TASK TO COMPLETE
Copy, word for word, the lines below from the one containing "Task: Toggle the" up to and including the one containing "You are a computer-use", with pictures left out.

DATA SHOWN
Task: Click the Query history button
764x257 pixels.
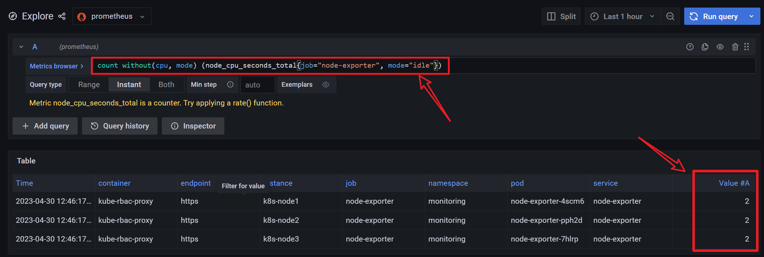Action: click(120, 126)
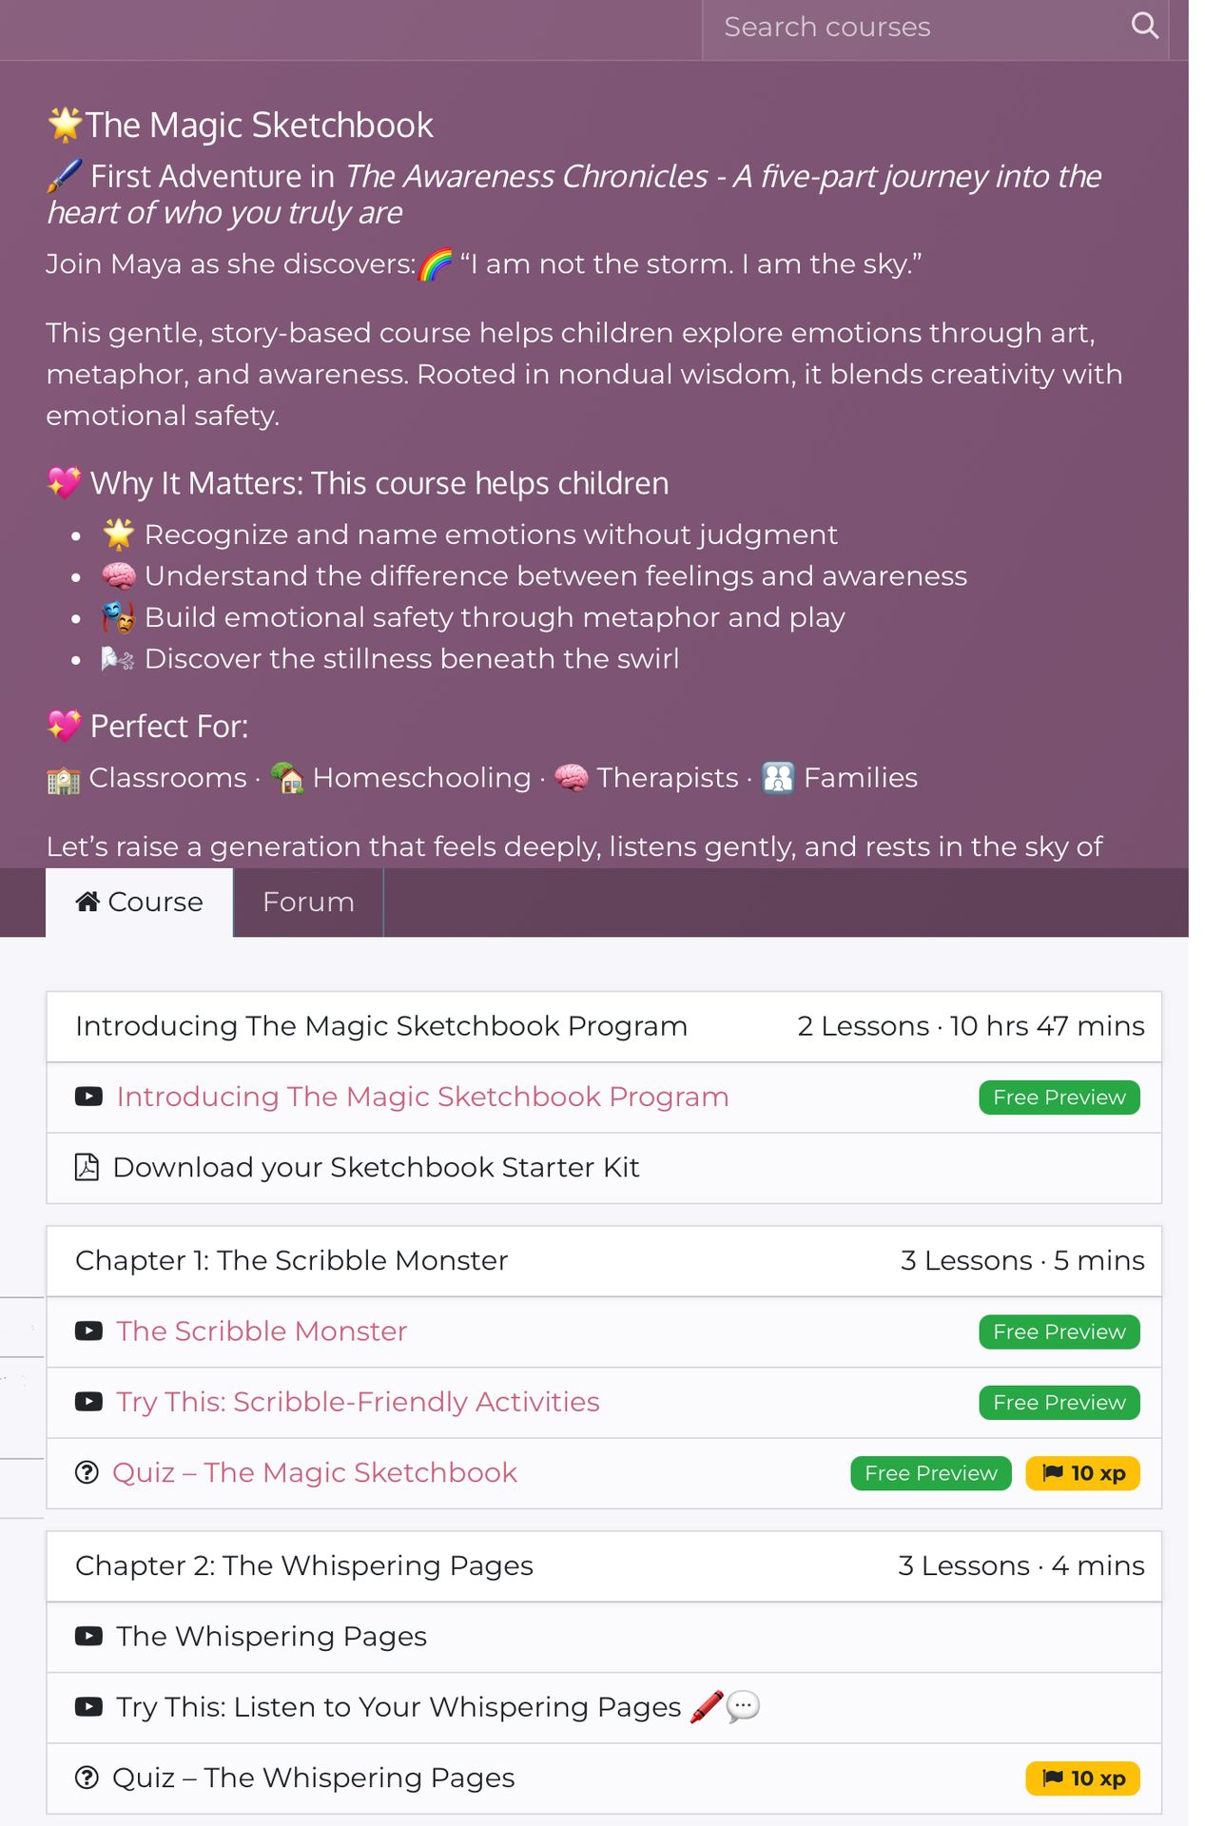Open Try This: Listen to Your Whispering Pages

[x=398, y=1707]
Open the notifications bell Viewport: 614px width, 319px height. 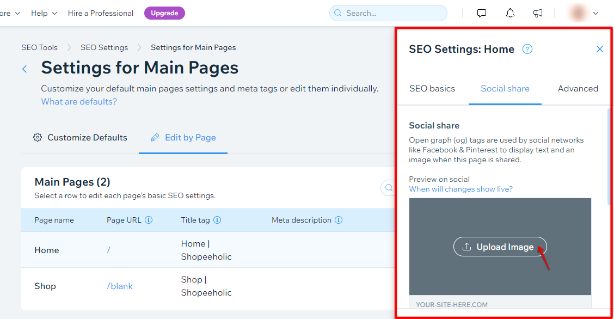[x=510, y=13]
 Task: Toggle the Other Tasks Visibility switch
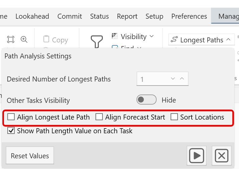pyautogui.click(x=146, y=100)
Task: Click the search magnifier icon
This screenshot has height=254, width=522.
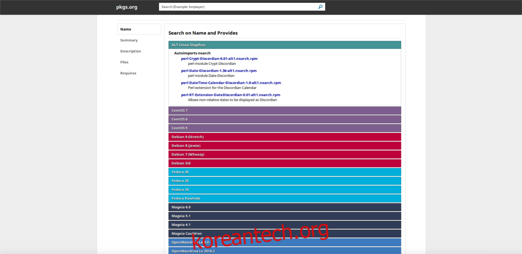Action: click(x=320, y=7)

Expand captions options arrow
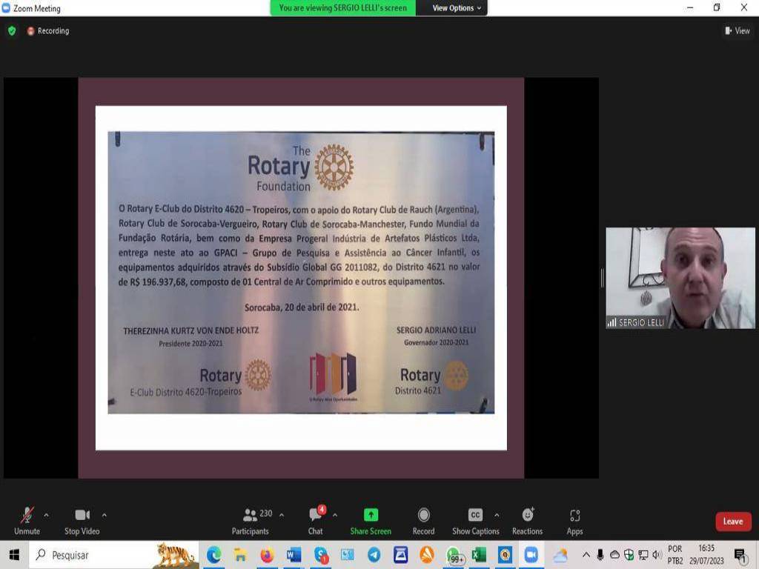497,515
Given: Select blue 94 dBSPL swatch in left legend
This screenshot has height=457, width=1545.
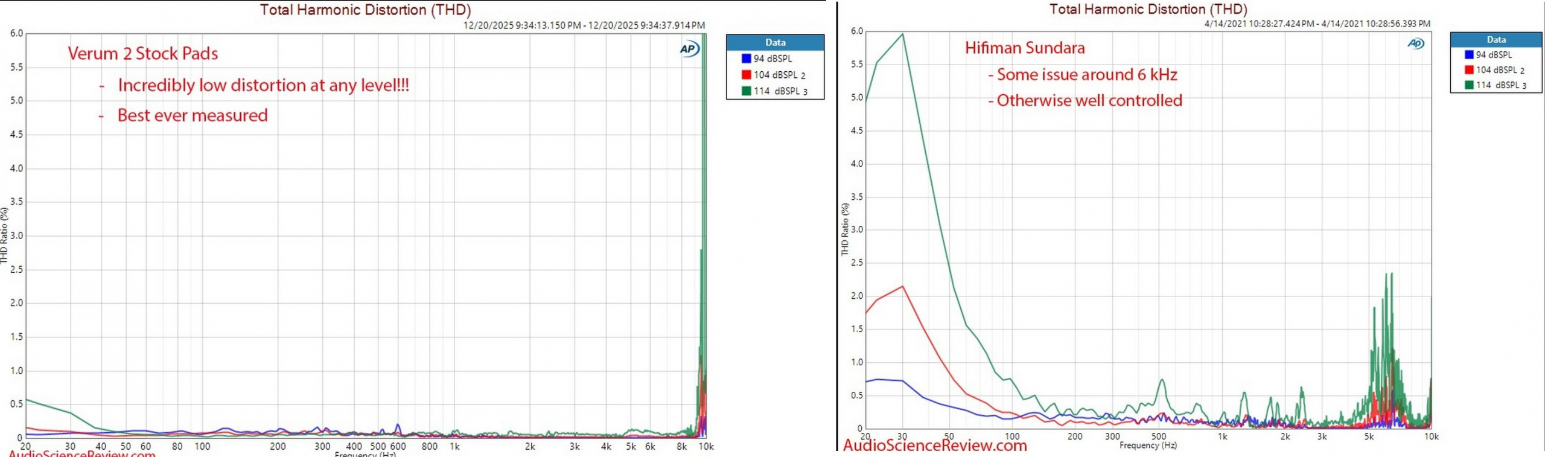Looking at the screenshot, I should click(x=746, y=59).
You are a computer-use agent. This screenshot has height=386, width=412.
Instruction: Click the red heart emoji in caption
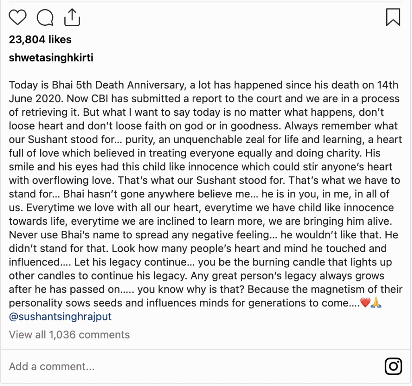coord(365,302)
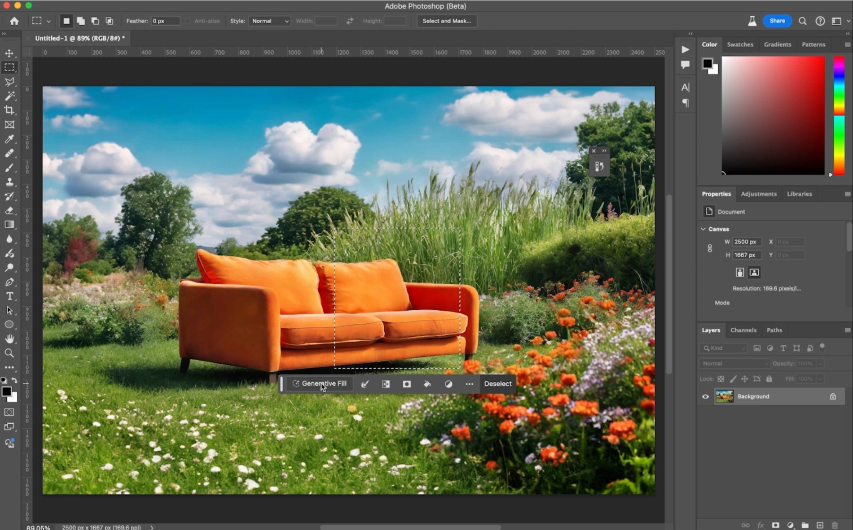Open the search icon in top bar
The height and width of the screenshot is (530, 853).
point(803,21)
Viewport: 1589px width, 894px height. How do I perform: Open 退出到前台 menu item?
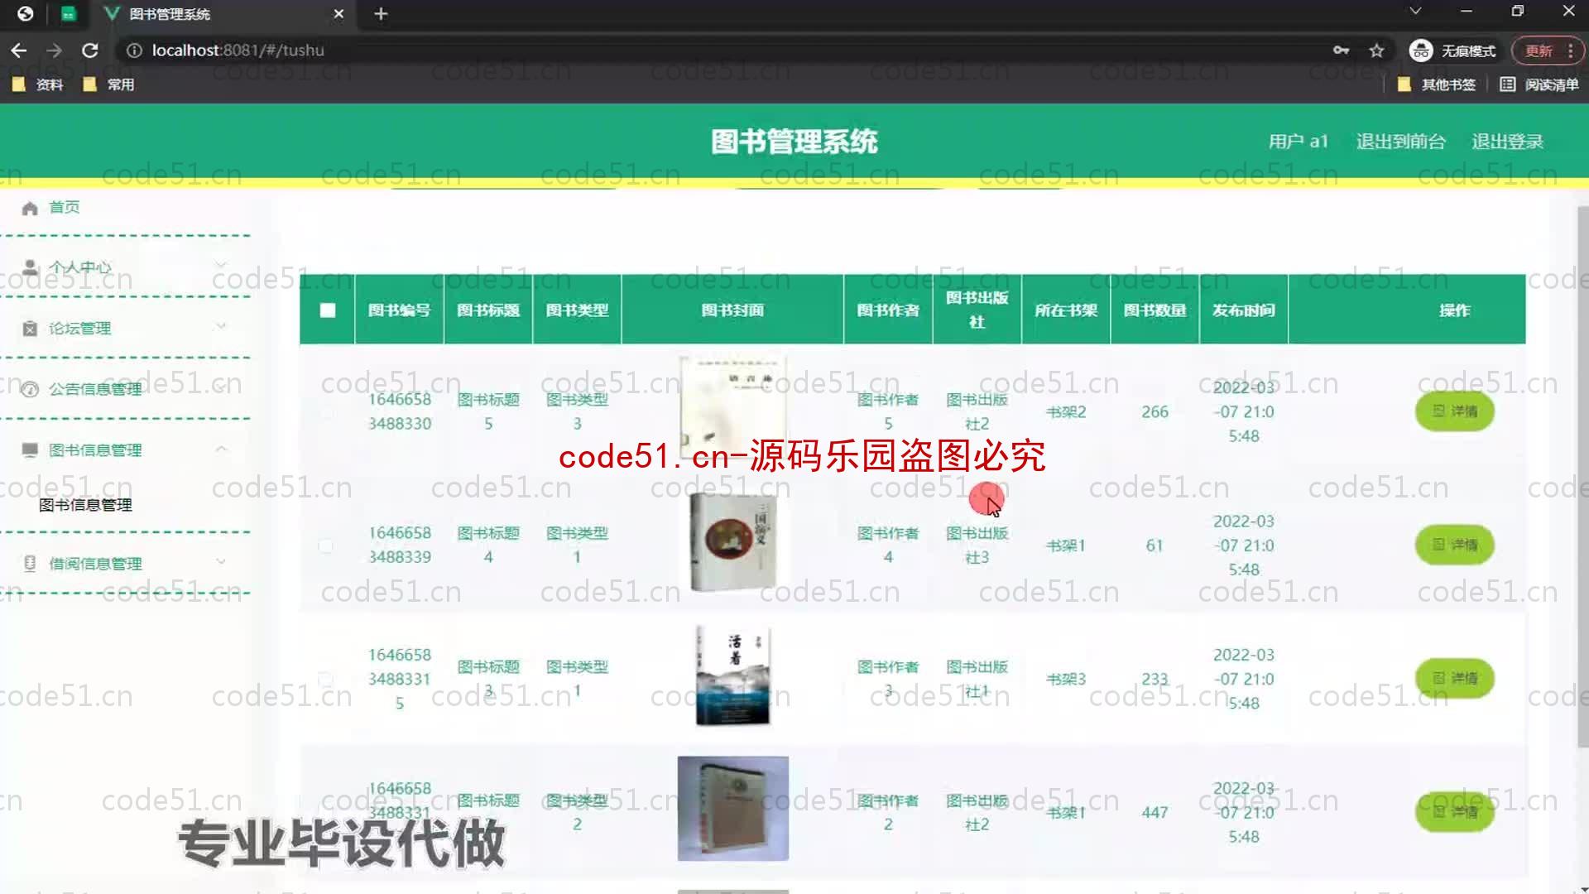(x=1400, y=141)
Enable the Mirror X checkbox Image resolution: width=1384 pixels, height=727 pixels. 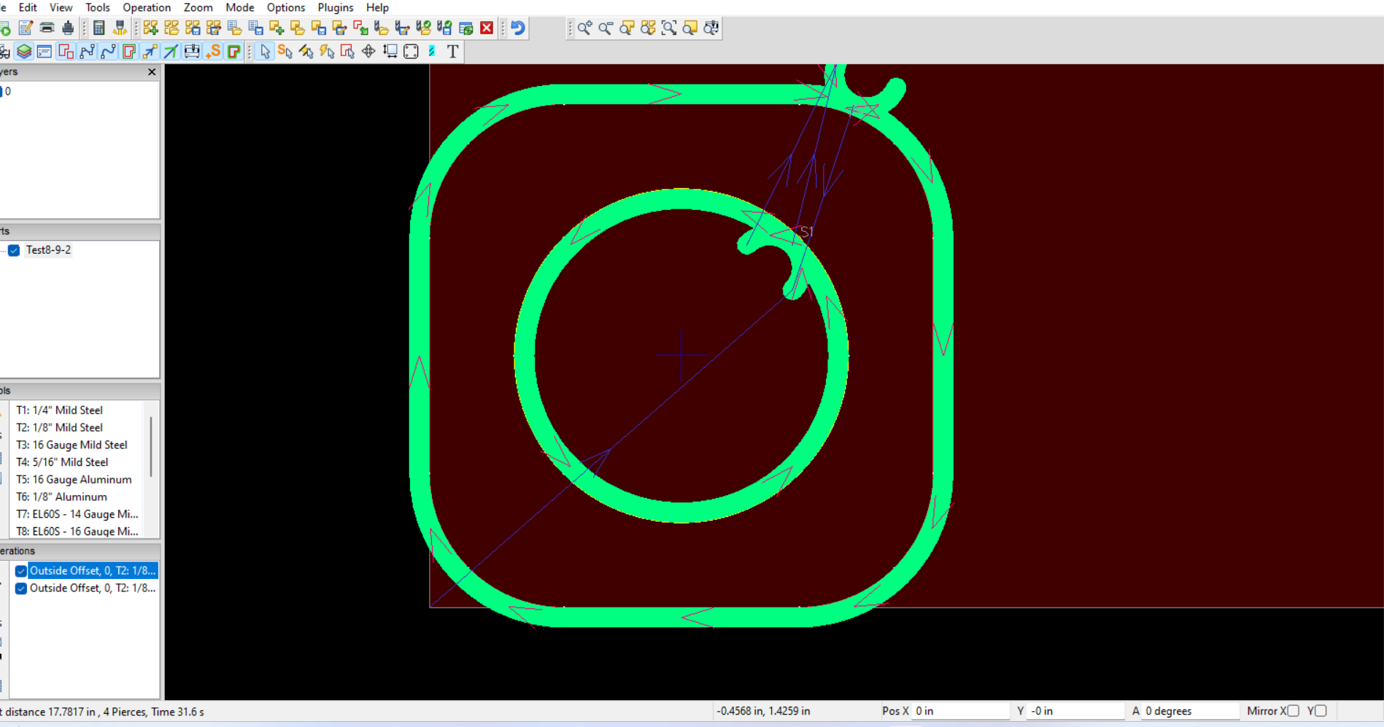point(1293,711)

REPLY
 Task: Toggle the Other Tasks Visibility switch
pyautogui.click(x=146, y=100)
Task: Click the search magnifier icon
This screenshot has height=254, width=522.
Action: click(x=320, y=7)

Expand captions options arrow
497,515
Given: Select blue 94 dBSPL swatch in left legend
This screenshot has height=457, width=1545.
Looking at the screenshot, I should click(x=746, y=59).
You are a computer-use agent. This screenshot has height=386, width=412.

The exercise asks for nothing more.